La participation d'Euromarfor à l'exercice Iles d'or 97 aura démontré, pour ce qui la concerne, l'interopérabilité entre ses différentes composantes dans tous les domaines tactiques, le bon fonctionnement d'un état-major tactique multinational et la capacité à intégrer rapidement dans un groupe tactique des unités relevant d'autres pays de l'UEO. Elle a par ailleurs révélé l'aptitude d'Euromarfor à agir en entité autonome avec ses propres tâches au sein d'une force interalliée impliquée dans une opération multinationale.

La mission Medsud, du 2 au 9 juin 1997 a immédiatement suivi la participation d'Euromarfor à cet exercice. Cette mission décidée par le CIMIN devait consister à mieux faire connaître la force aux pays riverains du sud de la Méditerranée, à travers des escales et des exercices communs. Outre les frégates Dupleix, Grecale et Cataluna, déjà présentes dans l'exercice Iles d'or, la mission s'adjoignait un bâtiment portugais, la frégate Commandante Joao Belo, qui représentait la première participation effective du Portugal à Euromarfor.
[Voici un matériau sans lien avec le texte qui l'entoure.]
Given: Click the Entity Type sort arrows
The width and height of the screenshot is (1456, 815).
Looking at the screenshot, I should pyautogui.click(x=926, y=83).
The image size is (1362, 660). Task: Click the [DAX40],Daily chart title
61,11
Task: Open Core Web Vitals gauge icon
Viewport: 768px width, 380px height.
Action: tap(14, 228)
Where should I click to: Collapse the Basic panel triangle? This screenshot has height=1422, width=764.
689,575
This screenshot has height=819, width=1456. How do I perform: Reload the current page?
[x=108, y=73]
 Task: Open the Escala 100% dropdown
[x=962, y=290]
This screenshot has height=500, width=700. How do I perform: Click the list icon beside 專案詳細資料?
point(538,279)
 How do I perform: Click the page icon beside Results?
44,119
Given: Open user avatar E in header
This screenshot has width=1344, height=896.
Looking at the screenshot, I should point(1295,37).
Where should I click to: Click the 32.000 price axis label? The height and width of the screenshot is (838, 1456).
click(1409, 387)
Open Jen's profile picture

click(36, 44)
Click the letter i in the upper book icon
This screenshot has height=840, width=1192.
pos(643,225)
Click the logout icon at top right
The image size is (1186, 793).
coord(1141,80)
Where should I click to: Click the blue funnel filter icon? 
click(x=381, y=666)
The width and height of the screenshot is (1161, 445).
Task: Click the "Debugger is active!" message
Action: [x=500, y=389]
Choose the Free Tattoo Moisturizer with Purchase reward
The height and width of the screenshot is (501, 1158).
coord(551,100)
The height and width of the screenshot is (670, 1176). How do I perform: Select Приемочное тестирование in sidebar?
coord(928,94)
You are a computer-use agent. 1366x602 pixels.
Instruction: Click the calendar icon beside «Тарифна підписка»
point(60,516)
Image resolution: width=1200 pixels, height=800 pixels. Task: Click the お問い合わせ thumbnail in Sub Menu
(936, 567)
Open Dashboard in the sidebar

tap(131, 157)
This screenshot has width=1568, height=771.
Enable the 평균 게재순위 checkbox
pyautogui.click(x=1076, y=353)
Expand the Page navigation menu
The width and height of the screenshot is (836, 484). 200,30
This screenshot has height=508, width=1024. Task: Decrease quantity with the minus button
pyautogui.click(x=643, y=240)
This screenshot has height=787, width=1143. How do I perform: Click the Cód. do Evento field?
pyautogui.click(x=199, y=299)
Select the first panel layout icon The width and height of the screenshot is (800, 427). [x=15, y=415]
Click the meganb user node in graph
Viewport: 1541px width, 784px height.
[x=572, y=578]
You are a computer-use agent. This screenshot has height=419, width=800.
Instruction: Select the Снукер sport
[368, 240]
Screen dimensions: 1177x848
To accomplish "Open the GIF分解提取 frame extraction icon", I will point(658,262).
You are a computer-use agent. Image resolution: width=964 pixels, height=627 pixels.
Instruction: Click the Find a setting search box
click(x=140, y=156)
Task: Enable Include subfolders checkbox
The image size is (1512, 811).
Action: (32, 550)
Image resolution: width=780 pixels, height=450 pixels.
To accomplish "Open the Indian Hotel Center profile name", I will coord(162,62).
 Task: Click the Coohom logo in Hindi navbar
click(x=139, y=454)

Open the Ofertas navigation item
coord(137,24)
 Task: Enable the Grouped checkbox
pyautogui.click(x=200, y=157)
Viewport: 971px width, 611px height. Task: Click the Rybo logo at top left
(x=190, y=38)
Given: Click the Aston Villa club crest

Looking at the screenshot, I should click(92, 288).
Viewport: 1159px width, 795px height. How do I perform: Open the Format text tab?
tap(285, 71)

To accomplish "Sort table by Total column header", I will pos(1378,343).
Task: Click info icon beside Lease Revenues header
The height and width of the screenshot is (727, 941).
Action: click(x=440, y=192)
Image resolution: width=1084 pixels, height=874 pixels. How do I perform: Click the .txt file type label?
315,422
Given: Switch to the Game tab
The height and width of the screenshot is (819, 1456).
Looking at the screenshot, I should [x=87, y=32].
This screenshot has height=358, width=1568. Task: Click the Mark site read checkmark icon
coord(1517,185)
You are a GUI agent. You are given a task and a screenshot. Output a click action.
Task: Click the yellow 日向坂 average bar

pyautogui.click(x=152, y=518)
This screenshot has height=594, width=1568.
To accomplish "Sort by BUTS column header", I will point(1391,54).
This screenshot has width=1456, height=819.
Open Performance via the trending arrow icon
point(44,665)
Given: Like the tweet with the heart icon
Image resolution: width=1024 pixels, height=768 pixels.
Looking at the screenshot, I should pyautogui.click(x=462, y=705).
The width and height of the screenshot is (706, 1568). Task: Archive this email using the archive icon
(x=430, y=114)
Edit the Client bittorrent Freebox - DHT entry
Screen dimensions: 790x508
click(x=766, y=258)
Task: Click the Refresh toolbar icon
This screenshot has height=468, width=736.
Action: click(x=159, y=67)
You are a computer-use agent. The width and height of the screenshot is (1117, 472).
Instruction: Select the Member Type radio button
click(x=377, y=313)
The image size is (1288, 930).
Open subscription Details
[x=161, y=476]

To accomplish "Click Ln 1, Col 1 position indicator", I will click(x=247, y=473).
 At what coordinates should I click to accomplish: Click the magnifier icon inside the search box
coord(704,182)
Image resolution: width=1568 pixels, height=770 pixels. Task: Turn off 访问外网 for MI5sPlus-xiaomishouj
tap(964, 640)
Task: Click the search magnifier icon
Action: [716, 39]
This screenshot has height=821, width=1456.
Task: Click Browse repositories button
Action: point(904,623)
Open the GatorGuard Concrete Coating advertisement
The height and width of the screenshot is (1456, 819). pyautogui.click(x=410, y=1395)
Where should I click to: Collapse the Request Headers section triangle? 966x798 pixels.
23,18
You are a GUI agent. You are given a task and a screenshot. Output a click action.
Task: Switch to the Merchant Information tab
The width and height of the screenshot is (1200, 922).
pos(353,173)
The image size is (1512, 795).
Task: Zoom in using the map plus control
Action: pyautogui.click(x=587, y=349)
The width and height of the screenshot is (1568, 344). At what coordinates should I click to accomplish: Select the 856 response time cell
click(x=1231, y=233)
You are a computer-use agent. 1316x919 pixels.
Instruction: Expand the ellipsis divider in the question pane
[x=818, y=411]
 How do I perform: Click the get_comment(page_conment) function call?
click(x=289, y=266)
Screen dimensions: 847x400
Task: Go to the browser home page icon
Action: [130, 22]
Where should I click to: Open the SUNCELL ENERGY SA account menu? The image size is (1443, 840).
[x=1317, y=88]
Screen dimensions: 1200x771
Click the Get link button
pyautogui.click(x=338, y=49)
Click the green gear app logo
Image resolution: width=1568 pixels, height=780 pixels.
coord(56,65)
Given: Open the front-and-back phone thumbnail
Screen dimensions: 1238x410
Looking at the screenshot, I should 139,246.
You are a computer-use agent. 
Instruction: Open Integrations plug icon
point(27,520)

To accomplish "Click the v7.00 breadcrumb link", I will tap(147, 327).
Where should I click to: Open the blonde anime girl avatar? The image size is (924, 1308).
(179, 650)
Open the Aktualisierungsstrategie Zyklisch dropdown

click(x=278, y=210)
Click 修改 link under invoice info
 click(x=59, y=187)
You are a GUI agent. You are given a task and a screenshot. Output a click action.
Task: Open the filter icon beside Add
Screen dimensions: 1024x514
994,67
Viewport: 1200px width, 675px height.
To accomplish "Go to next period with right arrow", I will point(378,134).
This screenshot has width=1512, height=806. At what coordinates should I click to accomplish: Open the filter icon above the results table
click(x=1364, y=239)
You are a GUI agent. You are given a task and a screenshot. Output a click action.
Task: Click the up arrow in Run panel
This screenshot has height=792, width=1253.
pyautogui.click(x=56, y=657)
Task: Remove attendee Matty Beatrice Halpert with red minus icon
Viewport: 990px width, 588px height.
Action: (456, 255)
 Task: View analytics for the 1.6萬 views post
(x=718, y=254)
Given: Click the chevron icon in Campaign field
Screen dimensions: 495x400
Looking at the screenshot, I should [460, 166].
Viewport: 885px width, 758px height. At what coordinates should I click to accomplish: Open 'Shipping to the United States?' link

Toutefois, compte tenu des réticences des pays d'Afrique du Nord à accueillir une escale, la mission s'est limitée à un entraînement entre Toulon et Lisbonne axé sur la lutte antinavire, les transmissions et le renseignement..

Ainsi que l'ont montré les diverses activités menées depuis le printemps 1996, l'Euromarfor dispose d'ores et déjà de capacités opérationnelles lui permettant sous faible préavis d'exécuter des missions variées. On peut regretter pour l'UEO que celle-ci, faute d'unanimité entre ses membres, n'ait pas su ou voulu utiliser ces capacités lorsque s'est posée au début de cette année la question de l'envoi d'une force multinationale en Albanie . En effet, cette mission entrait parfaitement dans la vocation d'Euromarfor, qui était en mesure de l'assumer très rapidement, et elle aurait constitué pour la force une première opération d'envergure de nature à la conforter et à lui donner une notoriété en rapport avec sa valeur opérationnelle. Rappelons que le commandement de la Force multinationale de protection en Albanie agissant sous mandat de l'ONU est revenu à l'Italie, qui a fourni près de la moitié des effectifs, et que la France et l'Espagne ont également envoyé un contingent. Pour ce qui concerne la France, la marine a mis en oeuvre ses moyens amphibies (les Transports de chalands de débarquement Foudre et Orage ainsi que le bâtiment de transport léger Champlain) pour projeter les éléments du bataillon français, issus principalement de la 9ème division d'infanterie de marine. Cette opération menée dans un cadre multinational pour rétablir le trafic maritime dans le port de Durrës et sécuriser l'acheminement de l'assistance humanitaire répondait de manière évidente aux critères d'emploi de l'Euromarfor.